As practicing rheumatology providers, we are all too aware of the limited treatment options for gastrointestinal (GI) tract involvement in systemic sclerosis (SSc). The toll GI complications take on our patients’ lives is tangible at every visit, with symptoms ranging from refractory gastroesophageal reflux disease (GERD) to dependence on total parenteral nutrition. Patients and providers alike lament the paucity of data and therapies at our disposal for GI symptoms—especially when it comes to small and large bowel involvement.

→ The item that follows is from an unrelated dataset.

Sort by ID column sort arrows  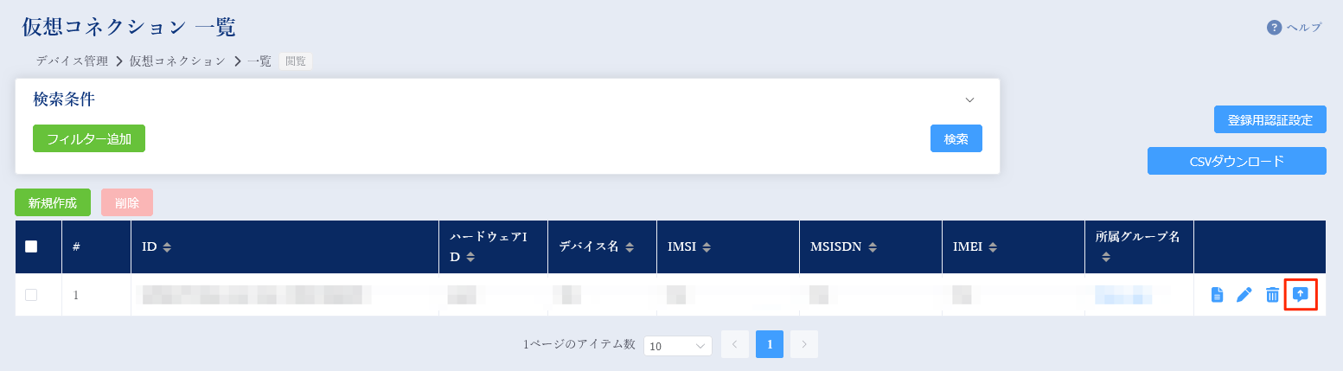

In the March 2022 issue of Arthritis Care & Research, McMahan et al. shed welcome light on this dark corner of rheumatic disease. The authors used nuclear imaging studies to determine whether abnormal GI transit contributes to GI severity and symptoms in SSc. In this article, we discuss their findings and implications for clinical practice with first author Zsuzsanna McMahan, MD, MHS, associate professor of medicine, Division of Rheumatology, Johns Hopkins University, Baltimore.1
Background
About 90% of people with SSc have GI tract involvement from their disease.2 Diet, microbiota dysbiosis and abnormalities in GI transit may contribute to GI symptomatology and severity.3 Researchers have not yet determined the clinical impact of abnormalities in GI transit in SSc patients. Because a variety of diagnostic tests and promotility agents are now available to treat GI dysmotility, understanding the connection between GI symptoms, their severity and abnormal GI transit may permit a targeted therapeutic approach for these patients.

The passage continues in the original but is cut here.